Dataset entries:
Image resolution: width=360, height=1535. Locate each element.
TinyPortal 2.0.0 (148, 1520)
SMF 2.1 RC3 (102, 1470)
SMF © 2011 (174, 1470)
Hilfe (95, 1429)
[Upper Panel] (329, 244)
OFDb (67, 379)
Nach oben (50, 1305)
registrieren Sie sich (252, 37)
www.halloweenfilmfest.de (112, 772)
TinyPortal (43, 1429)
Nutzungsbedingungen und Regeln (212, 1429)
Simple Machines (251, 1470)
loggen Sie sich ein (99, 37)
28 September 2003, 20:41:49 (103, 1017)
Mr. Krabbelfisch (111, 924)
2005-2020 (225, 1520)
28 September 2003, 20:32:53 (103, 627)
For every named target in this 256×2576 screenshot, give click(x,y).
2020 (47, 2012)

* * *

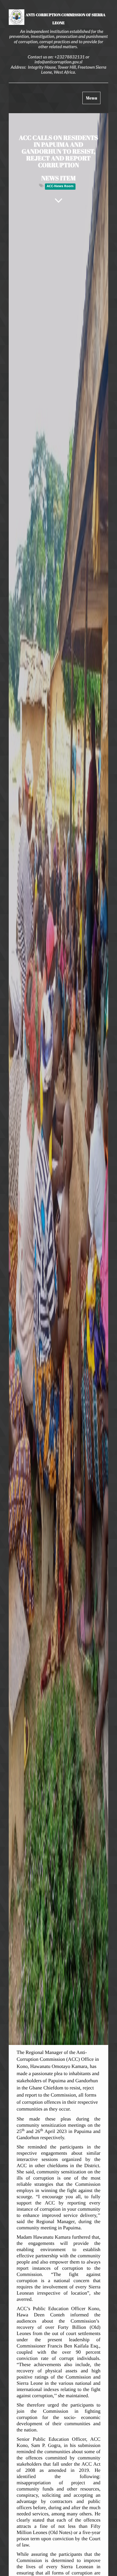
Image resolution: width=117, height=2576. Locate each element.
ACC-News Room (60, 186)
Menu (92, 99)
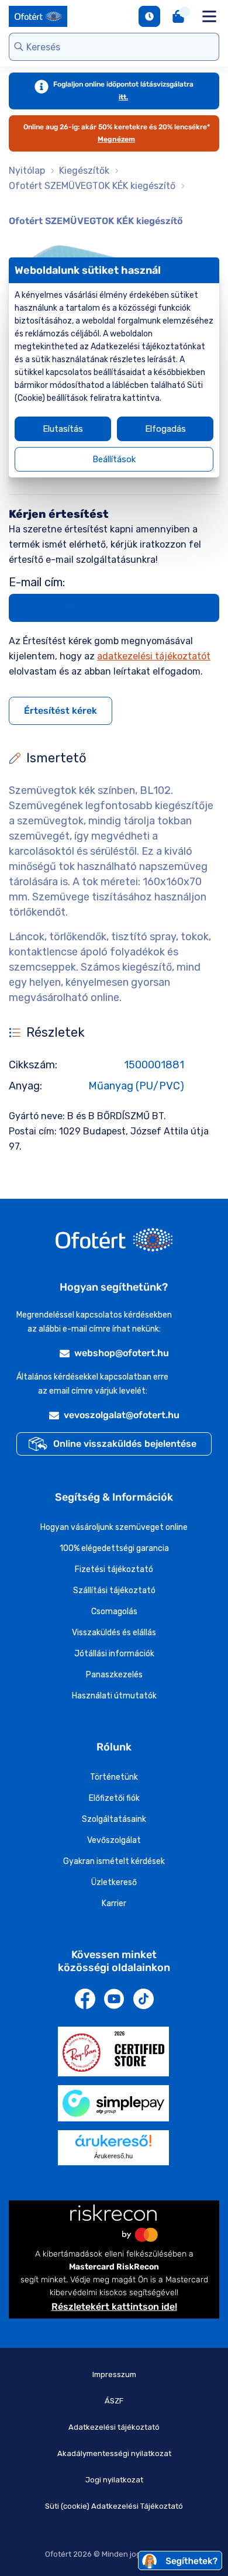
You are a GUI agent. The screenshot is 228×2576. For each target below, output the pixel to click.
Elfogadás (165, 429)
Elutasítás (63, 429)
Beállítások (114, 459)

[Directions]: Extract every line above that contains the word "target".

[Exercise result]:
For every named target in this 256×2576 screenshot, give click(x,y).
You are a GUI agent. The screenshot is 228×2576. For each target below, output the pixel to click.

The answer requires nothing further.